Yıldırım Bâyezid'in İlk Anadolu Seferi (1390)
Karamanoğlu Alâeddin Ali Bey, Kosova Savaşı'nda Murad Hüdâvendigar'ın şehid düşmesiyle Saruhan, Aydın, Menteşe ve Germiyan Beylerini Bâyezid aleyhine kışkırtmaya başlamıştı. Aynı şahıs, kayınpederine karşı gelip, dersini almış, özür dileyerek kurtulmuştu. Şimdi de kayınbiraderine hileler hazırlıyor, "Bâyezid Yakub Bey'i öldürmüştür hesap soralım" diyordu.
Osmanlı'nın büyümesinden rahatsızlık duyan diğer beylikler de Karamanoğlu'nun tahrikine yatkındırlar. Önce Germiyanoğlu II. Yakub Bey kızkardeşine çeyiz olarak verilen Kütahya'yı işgal etti. Diğer çeyizlik şehirleri de almak için uğraşırken kara Tatarlar'ın Reisi Mürüvvet Bey Kırşehir'i zaptederek Sivas hükümdarı Kadı Burhaneddin'e teslim etmiştir. Dolayısıyla da Anadolu'da düşman artmıştır. Sadece Kastamonu'daki Çandaroğlu sadakatten ayrılmayıp, Bâyezid’e yardımcı asker gönderdi. Bu Çandaroğlu II. Süleyman Paşa'dır ve Bâyezid'in amcası Süleyman Paşa'nın damadıdır.
Bâyezid Kütahya'ya gelir. Ordusunda Bizans ve Sırp birlikleri dahi vardır. Germiyanoğlu Yakub Bey el öpüp özür diler. Vezir Hisar Bey'in maiyetinde Edirne'nin İpsala kasabasına gönderilir. Beyliği de Osmanlı Devleti'ne katılır. Sıra Aydın Beyliği'ndedir; sonra Menteşeoğlu ve Manisa'da... Bunlar da teker teker "cezalandırılır. Başlarında bulunanların hayatları bağışlanır ama toprak affı yoktur. Toprakları Osmanlı devletine katılır. Bu sayede bir sürü şehirle beraber Aydın, Menteşe ve Saruhan'm donanmaları da Osmanlı donanmasına katılarak, deniz gücü bir hayli artırılır.

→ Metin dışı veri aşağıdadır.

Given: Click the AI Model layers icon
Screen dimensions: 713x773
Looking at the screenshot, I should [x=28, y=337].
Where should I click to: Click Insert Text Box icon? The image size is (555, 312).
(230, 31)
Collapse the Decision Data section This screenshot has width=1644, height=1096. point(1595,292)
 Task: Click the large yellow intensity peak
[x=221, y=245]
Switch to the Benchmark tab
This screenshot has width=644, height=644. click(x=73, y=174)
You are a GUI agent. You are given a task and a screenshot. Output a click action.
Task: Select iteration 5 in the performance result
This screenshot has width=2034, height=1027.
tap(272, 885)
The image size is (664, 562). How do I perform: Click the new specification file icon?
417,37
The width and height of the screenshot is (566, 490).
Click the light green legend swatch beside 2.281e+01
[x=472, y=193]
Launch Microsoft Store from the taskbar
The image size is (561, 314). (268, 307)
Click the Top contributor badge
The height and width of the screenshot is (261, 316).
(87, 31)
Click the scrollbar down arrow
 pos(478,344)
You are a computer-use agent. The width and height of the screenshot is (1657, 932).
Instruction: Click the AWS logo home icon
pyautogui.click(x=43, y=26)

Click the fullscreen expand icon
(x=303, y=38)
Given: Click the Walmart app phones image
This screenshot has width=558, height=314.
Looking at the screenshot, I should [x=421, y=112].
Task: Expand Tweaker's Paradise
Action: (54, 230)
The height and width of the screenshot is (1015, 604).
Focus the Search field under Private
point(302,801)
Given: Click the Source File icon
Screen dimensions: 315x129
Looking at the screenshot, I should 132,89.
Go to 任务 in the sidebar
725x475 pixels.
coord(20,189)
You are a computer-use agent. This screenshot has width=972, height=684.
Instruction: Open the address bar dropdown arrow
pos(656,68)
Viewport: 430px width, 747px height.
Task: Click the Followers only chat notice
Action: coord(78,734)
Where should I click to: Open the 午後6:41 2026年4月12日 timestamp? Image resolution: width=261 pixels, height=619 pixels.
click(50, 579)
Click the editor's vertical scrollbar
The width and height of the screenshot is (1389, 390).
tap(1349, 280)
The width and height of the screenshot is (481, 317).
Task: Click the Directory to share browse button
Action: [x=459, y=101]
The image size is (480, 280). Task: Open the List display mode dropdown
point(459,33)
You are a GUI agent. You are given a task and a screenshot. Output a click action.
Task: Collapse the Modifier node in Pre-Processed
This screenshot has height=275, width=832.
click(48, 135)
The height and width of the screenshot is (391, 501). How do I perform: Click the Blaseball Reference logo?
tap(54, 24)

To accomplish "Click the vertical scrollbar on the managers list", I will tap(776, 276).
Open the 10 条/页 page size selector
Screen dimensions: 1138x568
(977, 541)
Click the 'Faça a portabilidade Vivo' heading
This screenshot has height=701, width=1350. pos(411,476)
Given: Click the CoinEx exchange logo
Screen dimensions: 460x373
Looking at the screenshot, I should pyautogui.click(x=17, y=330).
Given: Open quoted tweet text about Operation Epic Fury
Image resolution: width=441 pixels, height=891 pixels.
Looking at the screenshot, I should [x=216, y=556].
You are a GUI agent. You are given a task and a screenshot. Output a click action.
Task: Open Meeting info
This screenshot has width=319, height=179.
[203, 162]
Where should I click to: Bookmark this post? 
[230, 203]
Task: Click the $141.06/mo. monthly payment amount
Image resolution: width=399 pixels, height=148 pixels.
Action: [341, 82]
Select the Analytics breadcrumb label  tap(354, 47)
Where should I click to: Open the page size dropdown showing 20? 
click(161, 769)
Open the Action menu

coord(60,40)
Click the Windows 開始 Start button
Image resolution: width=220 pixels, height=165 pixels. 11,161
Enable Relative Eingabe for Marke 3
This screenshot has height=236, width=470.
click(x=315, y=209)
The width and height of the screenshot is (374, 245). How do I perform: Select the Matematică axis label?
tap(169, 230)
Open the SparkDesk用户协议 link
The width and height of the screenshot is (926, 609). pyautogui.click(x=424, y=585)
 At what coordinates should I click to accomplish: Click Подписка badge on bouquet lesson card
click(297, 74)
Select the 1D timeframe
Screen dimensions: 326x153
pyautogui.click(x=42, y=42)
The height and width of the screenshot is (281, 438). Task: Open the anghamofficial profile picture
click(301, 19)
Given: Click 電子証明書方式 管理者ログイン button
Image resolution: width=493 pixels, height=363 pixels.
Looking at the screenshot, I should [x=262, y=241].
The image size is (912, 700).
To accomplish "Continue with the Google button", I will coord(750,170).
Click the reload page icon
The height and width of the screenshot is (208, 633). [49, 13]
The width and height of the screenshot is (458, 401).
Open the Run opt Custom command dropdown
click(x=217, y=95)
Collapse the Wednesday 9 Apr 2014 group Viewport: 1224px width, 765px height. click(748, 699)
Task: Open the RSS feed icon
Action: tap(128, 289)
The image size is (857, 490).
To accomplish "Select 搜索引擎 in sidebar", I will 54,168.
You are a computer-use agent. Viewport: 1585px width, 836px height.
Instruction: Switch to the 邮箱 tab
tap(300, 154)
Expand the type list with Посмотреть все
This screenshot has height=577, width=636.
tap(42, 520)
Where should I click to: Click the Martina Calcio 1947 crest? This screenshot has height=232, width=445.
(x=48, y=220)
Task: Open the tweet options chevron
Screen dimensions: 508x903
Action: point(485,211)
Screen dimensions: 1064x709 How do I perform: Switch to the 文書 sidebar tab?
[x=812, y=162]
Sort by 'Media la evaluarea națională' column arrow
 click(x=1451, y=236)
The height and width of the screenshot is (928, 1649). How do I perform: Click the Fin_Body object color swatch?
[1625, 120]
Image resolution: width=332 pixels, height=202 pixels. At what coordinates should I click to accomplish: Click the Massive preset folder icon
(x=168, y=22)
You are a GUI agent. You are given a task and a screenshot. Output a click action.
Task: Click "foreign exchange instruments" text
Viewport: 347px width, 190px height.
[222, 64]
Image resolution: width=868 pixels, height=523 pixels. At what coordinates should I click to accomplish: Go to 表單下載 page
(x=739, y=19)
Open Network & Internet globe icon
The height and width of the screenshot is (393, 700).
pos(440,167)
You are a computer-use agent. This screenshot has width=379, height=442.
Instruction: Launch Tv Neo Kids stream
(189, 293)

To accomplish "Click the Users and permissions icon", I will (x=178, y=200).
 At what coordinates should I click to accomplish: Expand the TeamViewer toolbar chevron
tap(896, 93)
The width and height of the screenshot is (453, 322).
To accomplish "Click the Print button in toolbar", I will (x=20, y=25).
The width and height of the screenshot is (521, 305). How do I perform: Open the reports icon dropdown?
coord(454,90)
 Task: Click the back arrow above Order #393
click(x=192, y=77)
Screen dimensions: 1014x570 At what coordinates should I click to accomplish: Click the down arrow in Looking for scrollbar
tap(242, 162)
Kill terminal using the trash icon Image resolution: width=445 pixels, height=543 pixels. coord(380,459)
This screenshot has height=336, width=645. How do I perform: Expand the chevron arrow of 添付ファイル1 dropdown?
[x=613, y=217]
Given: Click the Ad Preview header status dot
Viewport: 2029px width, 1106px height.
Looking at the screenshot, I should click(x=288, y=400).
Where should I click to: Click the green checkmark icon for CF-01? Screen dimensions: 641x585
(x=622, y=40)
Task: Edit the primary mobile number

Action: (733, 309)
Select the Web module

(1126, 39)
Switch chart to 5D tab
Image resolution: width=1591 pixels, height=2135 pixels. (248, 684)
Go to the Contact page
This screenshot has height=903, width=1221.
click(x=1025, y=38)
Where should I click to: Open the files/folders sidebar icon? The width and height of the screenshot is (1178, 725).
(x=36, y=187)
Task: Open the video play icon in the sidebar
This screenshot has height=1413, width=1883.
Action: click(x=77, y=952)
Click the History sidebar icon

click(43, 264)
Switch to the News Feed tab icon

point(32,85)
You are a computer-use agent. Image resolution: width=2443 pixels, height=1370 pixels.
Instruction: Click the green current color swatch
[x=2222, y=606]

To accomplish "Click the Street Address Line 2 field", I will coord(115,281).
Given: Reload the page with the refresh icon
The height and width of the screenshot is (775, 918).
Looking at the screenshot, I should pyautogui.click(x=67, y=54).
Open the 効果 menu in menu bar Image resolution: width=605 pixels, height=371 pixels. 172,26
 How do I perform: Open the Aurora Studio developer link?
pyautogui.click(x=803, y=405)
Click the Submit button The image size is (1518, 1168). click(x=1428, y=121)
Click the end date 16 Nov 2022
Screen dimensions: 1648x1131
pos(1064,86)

Anadolu'da Türk birliğinin temini için çok önemli adımlar atılmış demektir. Böylece Karamanoğlu da ders almış olmalıdır. Bâyezid Saruhan tahtını veliaht Şehzade Süleyman'a, Aydın tahtını da ikinci oğlu Ertuğrul'a emanet eder. Neşri Tarihi Karamanoğlu'yla olan münasebeti şöyle anlatıyor. Sadeleştirip kısaltarak veriyoruz:
Hünkâr Rumeli'de iken işitti ki, Karamanoğlu gelip il basmış. Hünkâr Anadolu'ya geçip Aydın ve Menteşe ilini fethetti. Hamid ili halkı gelip Karamanoğlu'ndan şikâyet etti. Karaman'a çıkan Hünkâr Karamanoğlu'nu bulamadı. Çünkü kaçmıştı. Harman mevsimi idi. Askere dedi ki "Sakın ha kimsenin malına zarar gelmeye" Asker halka gelip, "bize arpa saman satın" dediler ve kaç kişi bu askere satış yaptıysa parasını aldılar, iyi muamele gördüler. Şehir halkı baktı ki bunlar çok dürüst insanlar. "Tilki gibi ine girip yatmakla olmaz" deyip elçi gönderdiler Bâyezid'e. Çarşamba Suyu'ndan ötesi kendilerine kalması şartıyla, beri tarafı hünkâra vermeye razı olduklarını söylediler. İstekleri kabul edildi. Alınan yerlerin idaresi Beylerbeyi San Timurtaş Paşa'ya bırakıldı. Böylece, Anadolu harekâtı tamamlanmış oluyordu. Bu seferle Karamanlılar'dan kazanılan Niğde, Akşehir ve Aksaray hiçte küçümsenecek gibi değildi. Kayseri'nin, Develi'nin, Karacahisar'm da Bâyezid'e bırakıldığı Âşıkpaşaoğlu Tarihi'nde yazılıdır.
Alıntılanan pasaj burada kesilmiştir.